We do have time for two more questioners. Your next question comes from Myles Minter of William Blair.

Hi, thanks. I might have missed it, but did you say that the deficiencies discussed today do not preclude labeling discussions?

That is correct.

So the letter you received that stated deficiencies that did preclude labeling discussions — either they still exist or you're currently in labeling discussions? Could you clarify?

We disclosed the prior letter and have now disclosed additional information on deficiencies. We do not know if the current deficiencies are the same as those previously referenced or whether they are new. This is the information we have and we are providing it to you as we receive it. As a sponsor, we welcome the opportunity to address the FDA's questions to aid the review process.

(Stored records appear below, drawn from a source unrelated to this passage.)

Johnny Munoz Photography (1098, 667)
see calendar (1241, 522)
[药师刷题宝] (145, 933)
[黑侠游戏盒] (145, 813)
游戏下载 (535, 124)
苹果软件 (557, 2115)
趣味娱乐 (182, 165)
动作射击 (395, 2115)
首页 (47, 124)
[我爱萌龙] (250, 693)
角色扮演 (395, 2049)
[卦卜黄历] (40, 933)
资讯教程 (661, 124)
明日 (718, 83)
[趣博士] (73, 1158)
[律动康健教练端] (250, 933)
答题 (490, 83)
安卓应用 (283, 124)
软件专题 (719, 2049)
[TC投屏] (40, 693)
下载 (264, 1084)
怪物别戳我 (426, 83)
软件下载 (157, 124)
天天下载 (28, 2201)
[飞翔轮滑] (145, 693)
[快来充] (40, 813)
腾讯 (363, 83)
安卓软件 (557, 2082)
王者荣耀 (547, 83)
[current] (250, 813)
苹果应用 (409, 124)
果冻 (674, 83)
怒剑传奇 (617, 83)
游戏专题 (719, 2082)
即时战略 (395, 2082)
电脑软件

Final one: does the NDA filing for AXS-07 carry the same analytical measures on the manufacturing level as 05 in the current filing?

Because the products are distinct molecules with different active components, the analytical methods would not necessarily carry over into the AXS-07 application.

Cool. Thanks, guys.

Your next question comes from Joon Lee of Truist Securities.

Thanks for taking my follow-up. I've been getting questions from investors: when you say the analytical method relates to further characterization of the product but not the product itself, can you clarify that? How can you be confident this is not related to the product itself? Also, you got the letter from the FDA about the deficiencies in August, but the nature of the deficiencies was not disclosed until late October. Is that correct?

When I said the analytical methods do not relate to the product itself, I meant the distinction between the manufacturing process and the analytical methods that test the finished goods. The analytical methods test the finished product — in our case the tablets — and are distinct from how the tablets are manufactured. Regarding timing, the characterization you described is correct.

I will now turn the conference back over to the CEO.

Well, thank you again, everyone, for joining us on the call today. With four pipeline candidates being developed in six indications, which are either under FDA review, filing, or in development, we believe that we have built the leading CNS-focused pipeline in the industry. We're working hard to bring these potentially life-changing medicines to people who live with serious CNS conditions. We look forward to keeping you updated on our continued progress. Have a great day.

Thank you for participating in today's conference call. You may now disconnect.